How do YOU do your bananas?


----------



## Targetshooter

Urinal Cake said:


> How do YOU do your bananas?


I like to slice them long ways about 1/4 thick and I do some just sliced up 1/4 thick , they take about 3 hours in my dehydrator .


----------



## Urinal Cake

Targetshooter said:


> I like to slice them long ways about 1/4 thick and I do some just sliced up 1/4 thick , they take about 3 hours in my dehydrator .


Plain, no other steps prevent browning etc.?


----------



## Targetshooter

Urinal Cake said:


> Plain, no other steps prevent browning etc.?

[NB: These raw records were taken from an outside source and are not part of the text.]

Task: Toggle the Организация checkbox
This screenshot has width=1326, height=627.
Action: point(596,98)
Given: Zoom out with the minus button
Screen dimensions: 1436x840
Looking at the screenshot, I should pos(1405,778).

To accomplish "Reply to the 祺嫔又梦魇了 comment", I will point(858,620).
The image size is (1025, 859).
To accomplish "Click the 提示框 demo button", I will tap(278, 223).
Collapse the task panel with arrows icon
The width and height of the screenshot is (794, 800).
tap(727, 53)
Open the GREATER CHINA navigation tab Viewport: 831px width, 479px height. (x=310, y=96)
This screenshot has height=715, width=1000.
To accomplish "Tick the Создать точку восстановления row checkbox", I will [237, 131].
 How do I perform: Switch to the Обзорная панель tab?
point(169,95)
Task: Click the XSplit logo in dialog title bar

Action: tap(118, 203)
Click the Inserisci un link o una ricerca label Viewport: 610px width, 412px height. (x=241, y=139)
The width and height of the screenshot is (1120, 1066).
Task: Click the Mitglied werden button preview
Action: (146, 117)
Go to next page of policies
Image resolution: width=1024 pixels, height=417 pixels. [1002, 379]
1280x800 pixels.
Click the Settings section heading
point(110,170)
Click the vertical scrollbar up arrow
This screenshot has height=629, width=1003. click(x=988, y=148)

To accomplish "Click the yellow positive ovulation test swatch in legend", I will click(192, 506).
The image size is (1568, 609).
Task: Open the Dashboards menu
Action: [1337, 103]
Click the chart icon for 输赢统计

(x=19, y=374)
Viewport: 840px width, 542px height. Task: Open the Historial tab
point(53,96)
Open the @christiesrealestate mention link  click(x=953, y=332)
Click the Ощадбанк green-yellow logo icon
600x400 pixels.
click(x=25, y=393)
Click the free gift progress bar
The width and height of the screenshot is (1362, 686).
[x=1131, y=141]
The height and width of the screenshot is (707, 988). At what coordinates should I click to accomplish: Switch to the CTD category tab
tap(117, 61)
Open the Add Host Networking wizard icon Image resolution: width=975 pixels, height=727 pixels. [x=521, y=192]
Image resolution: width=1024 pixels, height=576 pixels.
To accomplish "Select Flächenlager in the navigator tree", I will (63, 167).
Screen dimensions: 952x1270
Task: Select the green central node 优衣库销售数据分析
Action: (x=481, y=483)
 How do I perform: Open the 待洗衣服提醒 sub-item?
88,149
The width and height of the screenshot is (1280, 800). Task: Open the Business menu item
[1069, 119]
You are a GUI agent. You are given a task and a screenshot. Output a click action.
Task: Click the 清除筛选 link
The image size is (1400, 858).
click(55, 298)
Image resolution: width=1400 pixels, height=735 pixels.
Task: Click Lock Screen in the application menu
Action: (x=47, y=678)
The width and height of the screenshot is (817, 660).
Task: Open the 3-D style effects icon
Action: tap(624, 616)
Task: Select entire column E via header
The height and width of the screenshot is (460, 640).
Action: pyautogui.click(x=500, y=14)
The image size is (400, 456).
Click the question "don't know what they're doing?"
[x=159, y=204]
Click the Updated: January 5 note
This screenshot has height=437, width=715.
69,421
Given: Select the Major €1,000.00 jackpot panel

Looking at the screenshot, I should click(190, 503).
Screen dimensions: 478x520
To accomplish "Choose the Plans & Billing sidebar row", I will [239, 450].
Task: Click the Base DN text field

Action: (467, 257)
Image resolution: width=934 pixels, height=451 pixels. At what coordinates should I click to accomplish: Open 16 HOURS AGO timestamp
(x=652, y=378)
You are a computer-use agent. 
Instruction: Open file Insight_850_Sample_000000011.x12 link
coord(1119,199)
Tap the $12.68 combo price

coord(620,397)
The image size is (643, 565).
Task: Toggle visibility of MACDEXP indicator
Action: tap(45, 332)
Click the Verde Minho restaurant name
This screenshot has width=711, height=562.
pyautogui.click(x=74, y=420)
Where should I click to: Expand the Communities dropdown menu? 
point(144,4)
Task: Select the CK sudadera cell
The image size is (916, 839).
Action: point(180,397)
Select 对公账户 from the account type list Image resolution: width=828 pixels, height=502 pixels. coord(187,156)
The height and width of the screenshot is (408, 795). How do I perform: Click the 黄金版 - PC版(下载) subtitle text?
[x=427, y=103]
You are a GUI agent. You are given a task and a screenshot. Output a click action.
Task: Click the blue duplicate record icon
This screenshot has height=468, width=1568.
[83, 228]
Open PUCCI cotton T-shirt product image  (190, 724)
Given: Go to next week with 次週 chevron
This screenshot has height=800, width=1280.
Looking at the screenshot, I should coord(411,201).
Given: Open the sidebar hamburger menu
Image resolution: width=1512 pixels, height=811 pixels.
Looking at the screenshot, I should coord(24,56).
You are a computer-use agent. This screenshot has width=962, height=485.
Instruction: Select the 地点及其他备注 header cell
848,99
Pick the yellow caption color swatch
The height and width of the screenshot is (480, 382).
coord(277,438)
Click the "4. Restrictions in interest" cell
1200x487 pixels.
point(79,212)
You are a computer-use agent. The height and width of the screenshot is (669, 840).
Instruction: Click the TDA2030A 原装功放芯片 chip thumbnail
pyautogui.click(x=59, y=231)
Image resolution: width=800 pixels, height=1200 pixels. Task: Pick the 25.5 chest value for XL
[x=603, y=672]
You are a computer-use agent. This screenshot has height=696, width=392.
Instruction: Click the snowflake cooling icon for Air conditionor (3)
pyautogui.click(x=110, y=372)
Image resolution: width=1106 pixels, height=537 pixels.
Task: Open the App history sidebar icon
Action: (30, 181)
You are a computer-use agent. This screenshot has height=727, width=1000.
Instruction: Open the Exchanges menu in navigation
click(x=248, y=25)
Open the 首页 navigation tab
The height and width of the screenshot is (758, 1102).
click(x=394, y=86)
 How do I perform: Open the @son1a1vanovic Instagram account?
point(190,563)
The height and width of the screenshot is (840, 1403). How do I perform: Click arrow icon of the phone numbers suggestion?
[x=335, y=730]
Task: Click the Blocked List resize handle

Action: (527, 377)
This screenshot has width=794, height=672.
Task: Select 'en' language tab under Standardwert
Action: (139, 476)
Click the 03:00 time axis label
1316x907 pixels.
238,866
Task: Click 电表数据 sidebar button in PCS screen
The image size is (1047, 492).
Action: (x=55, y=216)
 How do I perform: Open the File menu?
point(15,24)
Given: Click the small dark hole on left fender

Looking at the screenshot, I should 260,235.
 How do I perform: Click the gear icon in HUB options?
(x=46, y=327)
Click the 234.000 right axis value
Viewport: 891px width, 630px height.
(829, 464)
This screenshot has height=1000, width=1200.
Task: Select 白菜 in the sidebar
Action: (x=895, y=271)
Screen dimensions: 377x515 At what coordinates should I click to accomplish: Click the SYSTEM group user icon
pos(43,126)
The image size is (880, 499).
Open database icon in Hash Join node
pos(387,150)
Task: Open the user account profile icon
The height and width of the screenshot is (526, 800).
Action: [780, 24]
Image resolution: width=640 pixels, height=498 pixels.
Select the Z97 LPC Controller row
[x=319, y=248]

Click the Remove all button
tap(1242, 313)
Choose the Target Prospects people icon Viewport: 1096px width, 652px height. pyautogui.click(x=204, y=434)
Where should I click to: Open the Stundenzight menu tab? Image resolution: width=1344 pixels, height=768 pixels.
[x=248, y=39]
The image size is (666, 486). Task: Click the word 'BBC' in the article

I just keep a eye on them .


----------



## Sonya

I just bought a dehydrator 3 weeks ago and so far have done cubed potatoes, broccoli/cauliflower mixes, mushrooms, green beans, carrots, cooked navy beans, beef heart and beef liver for the dogs, and chicken breast.

Started off storing it in jars but quickly realized mylar with oxygen absorbers would be better for medium term storage. I didn't want to buy dozens and dozens of jars and have to deal with the weight/space. Things like mushrooms and vegetables get put in smaller mylar bags so they hold no more than 4-5 servings. I like variety and don't want to open a number 10 size can and be stuck eating it every day for weeks.

All meat is boiled before dehydrating, but I have read that pressure cooking it is much better so I plan to buy a pressure cooker this week. Found good instructions on how to do chicken and actually end up with a non-tough finished product. Basically that involves soaking it in a fat free brine solution, then pressure cooking, then slicing against the grain. Same principle may work for other meats.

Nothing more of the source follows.